▸ **Exercise goal**
Pick out all lines of the entries that include the word "computer" and copy them.

(Collected data entries)
+ + + +

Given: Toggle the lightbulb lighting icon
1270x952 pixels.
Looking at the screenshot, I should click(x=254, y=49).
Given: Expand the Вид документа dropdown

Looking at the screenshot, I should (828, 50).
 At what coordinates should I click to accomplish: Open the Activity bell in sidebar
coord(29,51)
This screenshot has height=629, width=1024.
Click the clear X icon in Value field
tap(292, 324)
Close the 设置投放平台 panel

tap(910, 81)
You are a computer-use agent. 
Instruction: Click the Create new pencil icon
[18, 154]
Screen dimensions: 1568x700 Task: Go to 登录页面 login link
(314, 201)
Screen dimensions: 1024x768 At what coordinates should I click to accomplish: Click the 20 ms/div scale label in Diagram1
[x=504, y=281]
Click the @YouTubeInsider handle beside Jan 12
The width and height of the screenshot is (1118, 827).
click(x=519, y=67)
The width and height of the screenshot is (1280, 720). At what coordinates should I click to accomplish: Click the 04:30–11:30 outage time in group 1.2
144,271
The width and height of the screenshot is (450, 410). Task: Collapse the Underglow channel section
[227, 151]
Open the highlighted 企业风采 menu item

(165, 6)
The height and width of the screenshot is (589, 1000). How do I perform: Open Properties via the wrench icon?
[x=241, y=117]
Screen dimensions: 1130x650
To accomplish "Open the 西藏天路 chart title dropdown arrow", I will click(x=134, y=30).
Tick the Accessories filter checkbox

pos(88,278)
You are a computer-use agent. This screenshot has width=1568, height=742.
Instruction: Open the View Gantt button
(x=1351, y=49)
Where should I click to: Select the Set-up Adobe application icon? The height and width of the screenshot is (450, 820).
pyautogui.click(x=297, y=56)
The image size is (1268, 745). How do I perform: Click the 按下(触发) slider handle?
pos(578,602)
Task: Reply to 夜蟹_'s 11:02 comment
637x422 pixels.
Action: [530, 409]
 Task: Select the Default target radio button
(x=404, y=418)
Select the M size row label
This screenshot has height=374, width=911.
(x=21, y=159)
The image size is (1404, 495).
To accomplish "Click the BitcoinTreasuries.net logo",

+ + + +

▸ **Completed exercise**
You are a computer-use agent. 
You are a computer-use agent. This screenshot has width=1568, height=742.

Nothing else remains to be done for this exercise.